У него не было никаких сил сидеть на кухне вместе со Стасом. Тот пребывал в отвратительно-отличном настроении и радовался тому, как удачно завершился проект с Воскресенским. А вот ему лично этот проект дался кровью. И дело даже не в вечном недовольстве фотографа и его садистских требованиях, а в том что… что этот проклятый фотограф теперь не выходит у него из головы, что он хочет опять увидеть его, а мысль о том, что они не встретятся больше никогда, невыносима.
Почему он не пришёл? Если у Воскресенского возникли какие-то срочные дела, то можно же было позвонить? С другой стороны, зачем звонить, если всё равно приходится уезжать? Зачем ему тогда Макс вообще нужен?
Чёрт, а на что он раньше-то рассчитывал? На то, что после одного совместного ужина Ви останется здесь – ради него? Или встанет перед ним на колено, предложит руку и сердце и увезёт с собой, как настоящий принц на белом коне (хорошо, на чёрном «кадиллаке»)? И с чего он решил, что у приглашения Воскресенского был какой-то романтический подтекст? Может, и не было его вовсе.
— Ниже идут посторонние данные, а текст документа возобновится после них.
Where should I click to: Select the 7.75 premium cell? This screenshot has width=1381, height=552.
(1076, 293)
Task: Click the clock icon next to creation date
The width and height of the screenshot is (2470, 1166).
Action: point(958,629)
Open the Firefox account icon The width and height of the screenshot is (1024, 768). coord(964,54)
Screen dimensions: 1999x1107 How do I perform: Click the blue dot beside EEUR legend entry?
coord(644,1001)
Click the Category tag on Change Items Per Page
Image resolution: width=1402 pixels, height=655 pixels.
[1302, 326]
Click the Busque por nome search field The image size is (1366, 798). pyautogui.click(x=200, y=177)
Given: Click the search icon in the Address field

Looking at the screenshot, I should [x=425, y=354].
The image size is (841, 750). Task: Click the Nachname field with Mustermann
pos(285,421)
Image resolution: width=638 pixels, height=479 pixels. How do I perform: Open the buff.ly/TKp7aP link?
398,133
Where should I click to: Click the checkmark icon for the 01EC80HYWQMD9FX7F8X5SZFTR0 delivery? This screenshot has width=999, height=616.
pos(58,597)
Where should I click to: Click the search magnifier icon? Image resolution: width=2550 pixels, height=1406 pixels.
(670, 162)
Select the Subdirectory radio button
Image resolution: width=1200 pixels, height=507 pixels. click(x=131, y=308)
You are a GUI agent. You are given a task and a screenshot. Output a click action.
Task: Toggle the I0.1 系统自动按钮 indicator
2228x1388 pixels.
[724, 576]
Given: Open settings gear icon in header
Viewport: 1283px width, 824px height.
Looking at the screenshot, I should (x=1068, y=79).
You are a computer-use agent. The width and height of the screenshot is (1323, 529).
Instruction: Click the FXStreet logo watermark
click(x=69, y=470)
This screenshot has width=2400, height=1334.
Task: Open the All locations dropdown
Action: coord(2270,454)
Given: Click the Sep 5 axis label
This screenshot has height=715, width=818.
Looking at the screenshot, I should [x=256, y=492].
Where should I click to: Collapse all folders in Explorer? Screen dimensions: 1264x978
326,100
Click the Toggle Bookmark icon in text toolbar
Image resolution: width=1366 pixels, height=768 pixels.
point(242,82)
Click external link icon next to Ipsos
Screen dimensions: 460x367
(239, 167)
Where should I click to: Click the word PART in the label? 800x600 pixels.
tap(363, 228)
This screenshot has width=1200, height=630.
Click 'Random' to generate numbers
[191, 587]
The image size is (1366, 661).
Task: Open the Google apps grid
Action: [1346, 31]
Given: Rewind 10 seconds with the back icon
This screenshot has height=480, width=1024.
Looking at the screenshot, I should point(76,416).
Он почему-то вспомнил слова Сони про смерть Данилы: ему-то всё равно, а вот другому с этим жить. Вот и у него так получилось: Воскресенскому всё равно, он через день про одного из сотен моделей вообще не вспомнит, а ему с этим жить.
Ну, ничего, не так уж и долго – помешательство пройдёт через пару недель. По крайней мере он на это надеялся. Может, и к лучшему, что фотограф уехал вот так.
Макс сунул наушники в уши и лёг на кровать. В плеере играло что-то мрачное и грустное. Как раз под настроение.
Глава 10
– Вот, это тебе, – Стас положил перед ним на стол маленькую жёлтую бумажку, где были написаны адрес электронной почты и телефон. – Напиши ему. Звонить, не знаю, удобно ли, а написать можно.
– Не буду я ему писать, – буркнул Макс, отодвигая листок в сторону.
– Ну, давай я напишу от твоего имени.
– Только попробуй!
Дядя пожал плечами, махнул рукой и вышел из комнаты. На кухне его ждала Катя, готовившая что-то аппетитно пахнущее. Одна хорошая новость в жизни Макса: сегодня вечером можно будет хотя бы вкусно поесть. Их со Стасом кулинарные таланты оставляли желать лучшего.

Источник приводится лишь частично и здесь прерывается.